What is Stealthing?


[content warning: rape, sexual assault]

“Stealthing” is a word that has been seen increasingly on social media in recent weeks. Officially, it has been referred to as the non-consensual removal of a condom during sex, and non-officially as a “sexual trend”. But organisations and activists have been pushing for it to be referred to as what it really is: a form of sexual assault.

We are taught (at least I hope most of us are) the importance of conscious consent. However, some often forget that there is more to consent than a simple ‘yes’ or ‘no’. It comes with conditions, and protection is one of the most common ones.  The reasons for protection, between STDs and pregnancy risk, are pretty clear. So why do so many guys think it’s ok to just slip it off? In a study conducted by National Women’s Law Centre, men name reasons such as an increase in physical pleasures, or excitement from degradation and domination. These findings are immensely worrying, as they reflect a horrifying lack of respect for women and the threat that our society’s rape culture poses to real people.

The best way to fight this is to begin raising awareness of this disturbing practice, and make it clear that stealthing is a form of rape, which is both socially and criminally unacceptable.
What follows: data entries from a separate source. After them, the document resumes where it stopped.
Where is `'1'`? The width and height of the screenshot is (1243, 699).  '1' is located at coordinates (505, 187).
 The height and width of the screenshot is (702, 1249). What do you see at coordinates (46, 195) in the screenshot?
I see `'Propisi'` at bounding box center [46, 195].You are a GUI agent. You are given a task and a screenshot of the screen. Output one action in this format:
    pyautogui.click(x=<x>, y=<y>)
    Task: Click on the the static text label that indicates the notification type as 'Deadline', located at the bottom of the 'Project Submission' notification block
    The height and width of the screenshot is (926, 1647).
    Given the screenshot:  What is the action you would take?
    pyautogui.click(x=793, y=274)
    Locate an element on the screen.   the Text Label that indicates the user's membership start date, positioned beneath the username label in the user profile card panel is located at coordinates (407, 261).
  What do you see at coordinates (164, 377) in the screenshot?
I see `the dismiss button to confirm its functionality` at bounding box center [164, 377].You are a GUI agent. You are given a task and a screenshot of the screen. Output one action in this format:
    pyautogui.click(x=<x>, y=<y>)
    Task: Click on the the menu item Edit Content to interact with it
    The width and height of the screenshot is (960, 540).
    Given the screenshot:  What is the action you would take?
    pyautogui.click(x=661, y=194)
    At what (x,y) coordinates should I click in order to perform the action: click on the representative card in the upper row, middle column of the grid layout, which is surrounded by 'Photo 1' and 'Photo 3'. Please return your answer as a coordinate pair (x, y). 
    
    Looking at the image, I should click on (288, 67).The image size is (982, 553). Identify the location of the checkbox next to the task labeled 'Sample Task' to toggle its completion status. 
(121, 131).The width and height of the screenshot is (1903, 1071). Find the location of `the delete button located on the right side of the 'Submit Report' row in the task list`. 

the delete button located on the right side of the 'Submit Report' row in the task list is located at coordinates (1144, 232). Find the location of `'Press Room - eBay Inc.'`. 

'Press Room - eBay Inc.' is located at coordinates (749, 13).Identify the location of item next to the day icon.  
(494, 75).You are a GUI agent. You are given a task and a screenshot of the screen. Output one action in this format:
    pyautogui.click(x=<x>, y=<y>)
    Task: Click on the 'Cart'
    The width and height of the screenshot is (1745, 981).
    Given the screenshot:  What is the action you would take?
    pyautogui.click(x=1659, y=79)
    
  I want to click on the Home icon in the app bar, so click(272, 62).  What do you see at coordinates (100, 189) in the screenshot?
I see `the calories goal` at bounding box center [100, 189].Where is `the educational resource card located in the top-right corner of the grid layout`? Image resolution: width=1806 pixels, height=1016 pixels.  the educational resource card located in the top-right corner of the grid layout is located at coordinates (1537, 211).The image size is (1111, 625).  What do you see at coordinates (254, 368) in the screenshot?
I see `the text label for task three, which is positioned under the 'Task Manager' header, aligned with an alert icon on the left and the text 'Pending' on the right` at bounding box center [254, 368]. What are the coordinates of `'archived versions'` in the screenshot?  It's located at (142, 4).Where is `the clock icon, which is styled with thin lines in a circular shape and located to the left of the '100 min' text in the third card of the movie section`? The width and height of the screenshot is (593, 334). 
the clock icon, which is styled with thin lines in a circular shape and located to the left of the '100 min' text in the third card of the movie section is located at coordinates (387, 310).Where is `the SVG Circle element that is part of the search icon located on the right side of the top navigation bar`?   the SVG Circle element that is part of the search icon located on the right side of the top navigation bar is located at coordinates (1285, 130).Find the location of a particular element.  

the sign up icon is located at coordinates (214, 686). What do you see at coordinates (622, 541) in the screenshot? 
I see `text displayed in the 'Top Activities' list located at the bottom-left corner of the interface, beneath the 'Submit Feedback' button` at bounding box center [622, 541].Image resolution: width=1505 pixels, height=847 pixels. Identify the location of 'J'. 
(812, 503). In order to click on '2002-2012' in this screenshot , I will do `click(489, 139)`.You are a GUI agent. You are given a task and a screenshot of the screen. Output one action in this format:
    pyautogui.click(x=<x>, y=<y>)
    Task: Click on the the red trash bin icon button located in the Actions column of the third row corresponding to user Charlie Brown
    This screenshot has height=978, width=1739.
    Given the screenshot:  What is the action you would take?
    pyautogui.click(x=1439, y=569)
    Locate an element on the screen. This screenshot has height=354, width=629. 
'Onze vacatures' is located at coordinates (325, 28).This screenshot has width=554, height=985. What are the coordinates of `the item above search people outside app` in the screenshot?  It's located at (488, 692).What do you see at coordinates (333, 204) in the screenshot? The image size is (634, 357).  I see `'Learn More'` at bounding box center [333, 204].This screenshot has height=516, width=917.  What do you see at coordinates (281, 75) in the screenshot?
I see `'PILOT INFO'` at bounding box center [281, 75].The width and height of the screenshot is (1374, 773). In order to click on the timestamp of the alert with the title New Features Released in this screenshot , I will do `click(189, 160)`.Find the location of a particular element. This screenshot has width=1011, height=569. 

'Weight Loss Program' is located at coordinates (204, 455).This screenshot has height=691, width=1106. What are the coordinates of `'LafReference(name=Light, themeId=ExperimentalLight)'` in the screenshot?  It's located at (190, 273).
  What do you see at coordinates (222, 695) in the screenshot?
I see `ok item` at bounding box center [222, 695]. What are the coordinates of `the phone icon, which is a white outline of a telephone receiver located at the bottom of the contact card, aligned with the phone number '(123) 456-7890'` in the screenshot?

Hopefully this isn’t too far away; The President of the Queen’s Bench Division, Sir John Thomas, stated that having sex without a condom, in a case when the other person makes it clear that (s)he would not participate otherwise, is an offense under the Sexual Offences Act 2003. Earlier this year, one man who removed a condom without his partners’ knowledge during sex was charged of rape in Switzerland – but the verdict was recently overturned. However, Switzerland is still much more progressive than the rest of the world, where this disturbing practice has not received much attention until now.

I conclude this article by quoting a statement from the Rape and Sexual Abuse Support Centre:

“Consensual sex is contextual. If you have consented to sex with a condom and someone continues to have sex with you without a condom or deceives you into believing he is wearing one when he is not, you have not consented.”